### SET TASK:
Reproduce the stretch of rows from the line containing "Open the 关于 sidebar entry" through the line containing "[x=876, y=80]" word for word, with both of those lines included.

Word and element pointing entries
>> Start

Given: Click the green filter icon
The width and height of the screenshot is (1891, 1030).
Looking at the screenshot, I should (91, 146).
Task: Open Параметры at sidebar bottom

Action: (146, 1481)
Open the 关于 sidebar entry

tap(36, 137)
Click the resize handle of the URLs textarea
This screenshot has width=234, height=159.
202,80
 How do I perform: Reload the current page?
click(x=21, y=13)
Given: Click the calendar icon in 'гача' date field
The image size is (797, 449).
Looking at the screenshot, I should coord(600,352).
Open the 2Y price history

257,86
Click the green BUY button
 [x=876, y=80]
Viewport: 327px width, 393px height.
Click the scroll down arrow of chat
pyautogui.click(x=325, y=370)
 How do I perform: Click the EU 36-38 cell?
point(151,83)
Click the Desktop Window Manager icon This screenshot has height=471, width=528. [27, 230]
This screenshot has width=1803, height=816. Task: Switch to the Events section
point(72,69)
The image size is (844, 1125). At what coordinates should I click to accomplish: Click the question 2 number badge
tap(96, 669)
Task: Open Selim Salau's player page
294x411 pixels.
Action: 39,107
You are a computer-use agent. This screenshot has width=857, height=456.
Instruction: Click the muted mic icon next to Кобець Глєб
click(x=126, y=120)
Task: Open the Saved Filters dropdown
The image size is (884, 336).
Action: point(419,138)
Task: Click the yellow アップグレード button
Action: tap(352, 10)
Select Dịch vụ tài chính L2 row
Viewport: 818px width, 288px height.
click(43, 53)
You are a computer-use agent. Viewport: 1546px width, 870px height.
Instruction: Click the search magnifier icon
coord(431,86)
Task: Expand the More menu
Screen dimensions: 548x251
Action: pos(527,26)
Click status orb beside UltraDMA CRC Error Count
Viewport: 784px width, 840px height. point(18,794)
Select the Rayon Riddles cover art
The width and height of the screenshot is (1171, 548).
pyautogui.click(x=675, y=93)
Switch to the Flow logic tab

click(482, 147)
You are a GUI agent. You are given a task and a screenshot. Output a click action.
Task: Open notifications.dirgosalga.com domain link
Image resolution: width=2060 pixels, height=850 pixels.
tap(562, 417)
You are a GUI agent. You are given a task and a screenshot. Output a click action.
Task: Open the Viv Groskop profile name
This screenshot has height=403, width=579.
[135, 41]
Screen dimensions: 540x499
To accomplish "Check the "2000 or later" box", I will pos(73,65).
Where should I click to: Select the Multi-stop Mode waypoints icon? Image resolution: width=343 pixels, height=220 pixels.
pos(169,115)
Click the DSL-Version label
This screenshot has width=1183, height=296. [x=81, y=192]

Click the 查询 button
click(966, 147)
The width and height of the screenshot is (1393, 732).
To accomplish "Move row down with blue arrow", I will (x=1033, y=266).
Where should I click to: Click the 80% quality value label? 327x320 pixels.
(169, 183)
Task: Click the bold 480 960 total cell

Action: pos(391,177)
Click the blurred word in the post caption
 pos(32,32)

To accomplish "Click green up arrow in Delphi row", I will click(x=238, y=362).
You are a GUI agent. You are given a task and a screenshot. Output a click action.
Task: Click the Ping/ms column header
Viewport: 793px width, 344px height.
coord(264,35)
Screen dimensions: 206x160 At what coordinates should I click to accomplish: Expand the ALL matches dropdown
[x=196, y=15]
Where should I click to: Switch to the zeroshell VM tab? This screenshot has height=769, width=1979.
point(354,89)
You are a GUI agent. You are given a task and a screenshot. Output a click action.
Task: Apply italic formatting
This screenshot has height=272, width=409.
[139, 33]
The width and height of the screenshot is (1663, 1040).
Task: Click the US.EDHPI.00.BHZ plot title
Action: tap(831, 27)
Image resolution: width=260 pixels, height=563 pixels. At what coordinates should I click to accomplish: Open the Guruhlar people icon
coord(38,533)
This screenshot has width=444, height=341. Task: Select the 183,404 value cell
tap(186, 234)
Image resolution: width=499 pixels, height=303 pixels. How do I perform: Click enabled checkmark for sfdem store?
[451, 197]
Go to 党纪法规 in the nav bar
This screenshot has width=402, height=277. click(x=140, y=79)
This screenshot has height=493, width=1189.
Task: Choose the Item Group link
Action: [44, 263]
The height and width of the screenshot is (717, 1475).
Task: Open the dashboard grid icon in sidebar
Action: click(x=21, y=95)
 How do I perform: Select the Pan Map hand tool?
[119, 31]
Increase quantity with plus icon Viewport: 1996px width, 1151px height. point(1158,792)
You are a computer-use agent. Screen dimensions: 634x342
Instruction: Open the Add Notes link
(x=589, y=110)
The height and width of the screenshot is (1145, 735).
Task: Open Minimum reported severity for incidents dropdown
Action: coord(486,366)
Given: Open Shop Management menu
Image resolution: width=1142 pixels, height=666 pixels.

>> End

### OUTPUT OF THE TASK:
Open the 关于 sidebar entry

tap(36, 137)
Click the resize handle of the URLs textarea
This screenshot has width=234, height=159.
202,80
 How do I perform: Reload the current page?
click(x=21, y=13)
Given: Click the calendar icon in 'гача' date field
The image size is (797, 449).
Looking at the screenshot, I should coord(600,352).
Open the 2Y price history

257,86
Click the green BUY button
 [x=876, y=80]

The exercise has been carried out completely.